PhyloPythiaS+: A self-training method for the rapid reconstruction of low-ranking taxonomic bins from metagenomes
I. Gregor, J. Dröge, M. Schirmer, C. Quince, A. C. McHardy
Subjects: Quantitative Methods (q-bio.QM)
Metagenomics is an approach for characterizing environmental microbial communities in situ, it allows their functional and taxonomic characterization and to recover sequences from uncultured taxa. For communities of up to medium diversity, e.g. excluding environments such as soil, this is often achieved by a combination of sequence assembly and binning, where sequences are grouped into ‘bins’ representing taxa of the underlying microbial community from which they originate. Assignment to low-ranking taxonomic bins is an important challenge for binning methods as is scalability to Gb-sized datasets generated with deep sequencing techniques.
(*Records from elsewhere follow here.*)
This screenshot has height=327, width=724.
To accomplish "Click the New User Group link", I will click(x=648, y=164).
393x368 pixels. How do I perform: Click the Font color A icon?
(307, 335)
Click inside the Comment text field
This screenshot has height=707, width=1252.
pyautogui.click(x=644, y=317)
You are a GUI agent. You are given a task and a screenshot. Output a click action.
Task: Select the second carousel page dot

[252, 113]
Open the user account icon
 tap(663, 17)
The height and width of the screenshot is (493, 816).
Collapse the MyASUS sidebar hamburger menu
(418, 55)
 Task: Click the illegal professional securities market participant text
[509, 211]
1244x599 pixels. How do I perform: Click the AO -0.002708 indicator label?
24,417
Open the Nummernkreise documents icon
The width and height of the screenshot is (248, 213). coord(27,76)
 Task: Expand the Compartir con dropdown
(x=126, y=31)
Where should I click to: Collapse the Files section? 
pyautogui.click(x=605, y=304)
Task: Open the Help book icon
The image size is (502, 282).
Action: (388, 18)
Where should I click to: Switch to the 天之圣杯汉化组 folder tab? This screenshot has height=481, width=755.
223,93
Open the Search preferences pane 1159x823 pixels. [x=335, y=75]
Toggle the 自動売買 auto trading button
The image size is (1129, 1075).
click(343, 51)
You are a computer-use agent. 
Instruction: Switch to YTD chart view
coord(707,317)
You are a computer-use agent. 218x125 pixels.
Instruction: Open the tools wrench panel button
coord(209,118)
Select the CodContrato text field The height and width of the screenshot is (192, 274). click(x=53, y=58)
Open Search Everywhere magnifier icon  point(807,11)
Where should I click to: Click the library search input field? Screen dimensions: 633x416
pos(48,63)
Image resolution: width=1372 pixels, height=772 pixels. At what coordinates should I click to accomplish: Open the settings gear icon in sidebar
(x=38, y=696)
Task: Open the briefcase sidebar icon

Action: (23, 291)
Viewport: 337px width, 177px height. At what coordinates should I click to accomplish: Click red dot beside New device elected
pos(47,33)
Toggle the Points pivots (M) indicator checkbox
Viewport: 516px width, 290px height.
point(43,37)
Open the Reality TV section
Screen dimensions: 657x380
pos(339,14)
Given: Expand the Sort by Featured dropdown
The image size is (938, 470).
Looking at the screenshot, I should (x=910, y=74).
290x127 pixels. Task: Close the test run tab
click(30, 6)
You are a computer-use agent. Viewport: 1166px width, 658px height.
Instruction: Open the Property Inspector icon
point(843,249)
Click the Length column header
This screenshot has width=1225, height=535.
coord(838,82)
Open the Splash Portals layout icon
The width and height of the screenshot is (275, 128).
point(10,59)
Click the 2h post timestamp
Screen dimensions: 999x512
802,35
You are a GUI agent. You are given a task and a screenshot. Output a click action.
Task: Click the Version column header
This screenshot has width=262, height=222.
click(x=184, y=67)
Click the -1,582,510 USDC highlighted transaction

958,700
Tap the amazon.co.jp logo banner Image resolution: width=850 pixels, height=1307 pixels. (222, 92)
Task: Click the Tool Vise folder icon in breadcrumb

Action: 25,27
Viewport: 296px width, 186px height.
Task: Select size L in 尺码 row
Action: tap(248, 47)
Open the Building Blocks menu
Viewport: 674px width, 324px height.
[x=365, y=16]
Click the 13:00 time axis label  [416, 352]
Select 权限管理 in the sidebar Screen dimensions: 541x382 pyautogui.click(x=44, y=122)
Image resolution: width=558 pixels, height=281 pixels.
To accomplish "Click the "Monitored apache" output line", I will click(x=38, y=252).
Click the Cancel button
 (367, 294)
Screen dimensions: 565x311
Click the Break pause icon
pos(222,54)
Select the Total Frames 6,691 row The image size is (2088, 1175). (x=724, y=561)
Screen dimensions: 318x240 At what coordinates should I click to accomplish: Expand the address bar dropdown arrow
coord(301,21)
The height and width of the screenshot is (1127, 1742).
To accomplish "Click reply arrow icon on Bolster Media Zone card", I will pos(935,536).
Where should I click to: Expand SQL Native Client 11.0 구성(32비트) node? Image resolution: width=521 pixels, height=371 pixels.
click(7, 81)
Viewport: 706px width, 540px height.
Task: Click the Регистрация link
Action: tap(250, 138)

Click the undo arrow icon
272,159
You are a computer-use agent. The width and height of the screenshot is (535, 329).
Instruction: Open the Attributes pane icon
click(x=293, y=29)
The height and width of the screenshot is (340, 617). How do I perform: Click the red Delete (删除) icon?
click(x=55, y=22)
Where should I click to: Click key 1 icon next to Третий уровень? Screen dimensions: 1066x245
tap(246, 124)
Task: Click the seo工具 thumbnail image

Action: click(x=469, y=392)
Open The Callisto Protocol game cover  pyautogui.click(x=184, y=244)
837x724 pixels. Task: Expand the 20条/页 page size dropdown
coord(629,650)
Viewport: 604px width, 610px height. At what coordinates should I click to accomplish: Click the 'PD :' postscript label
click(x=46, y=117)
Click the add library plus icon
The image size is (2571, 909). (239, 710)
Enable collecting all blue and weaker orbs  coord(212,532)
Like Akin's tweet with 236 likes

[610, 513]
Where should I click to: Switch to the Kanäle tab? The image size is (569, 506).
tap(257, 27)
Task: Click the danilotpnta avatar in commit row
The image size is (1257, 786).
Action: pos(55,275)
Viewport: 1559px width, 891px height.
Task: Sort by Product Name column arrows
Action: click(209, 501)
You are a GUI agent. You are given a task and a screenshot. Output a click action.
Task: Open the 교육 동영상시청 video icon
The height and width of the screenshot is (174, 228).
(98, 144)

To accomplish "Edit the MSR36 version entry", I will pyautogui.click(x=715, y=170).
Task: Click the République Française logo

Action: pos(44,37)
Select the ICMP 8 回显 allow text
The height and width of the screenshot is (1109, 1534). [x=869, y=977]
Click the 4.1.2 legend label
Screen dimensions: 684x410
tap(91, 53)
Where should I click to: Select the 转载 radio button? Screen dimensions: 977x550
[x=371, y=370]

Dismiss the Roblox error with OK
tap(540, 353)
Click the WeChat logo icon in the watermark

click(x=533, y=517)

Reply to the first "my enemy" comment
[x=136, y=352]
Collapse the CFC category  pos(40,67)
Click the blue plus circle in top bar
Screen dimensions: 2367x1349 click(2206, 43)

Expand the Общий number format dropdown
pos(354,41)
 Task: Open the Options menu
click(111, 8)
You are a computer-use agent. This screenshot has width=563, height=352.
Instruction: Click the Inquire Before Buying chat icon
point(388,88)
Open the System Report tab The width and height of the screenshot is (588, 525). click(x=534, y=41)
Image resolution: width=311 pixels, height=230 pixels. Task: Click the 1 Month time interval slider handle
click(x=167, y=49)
One of the best available methods for the recovery of species bins from an individual metagenome sample is the expert-trained PhyloPythiaS package, where a human expert decides on the taxa to incorporate in a composition-based taxonomic metagenome classifier and identifies the ‘training’ sequences using marker genes directly from the sample. Due to the manual effort involved, this approach does not scale to multiple metagenome samples and requires substantial expertise, which researchers who are new to the area may not have. With these challenges in mind, we have developed PhyloPythiaS+, a successor to our previously described method PhyloPythia(S). The newly developed + component performs the work previously done by the human expert. PhyloPythiaS+ also includes a new k-mer counting algorithm, which accelerated k-mer counting 100-fold and reduced the overall execution time of the software by a factor of three. Our software allows to analyze Gb-sized metagenomes with inexpensive hardware, and to recover species or genera-level bins with low error rates in a fully automated fashion.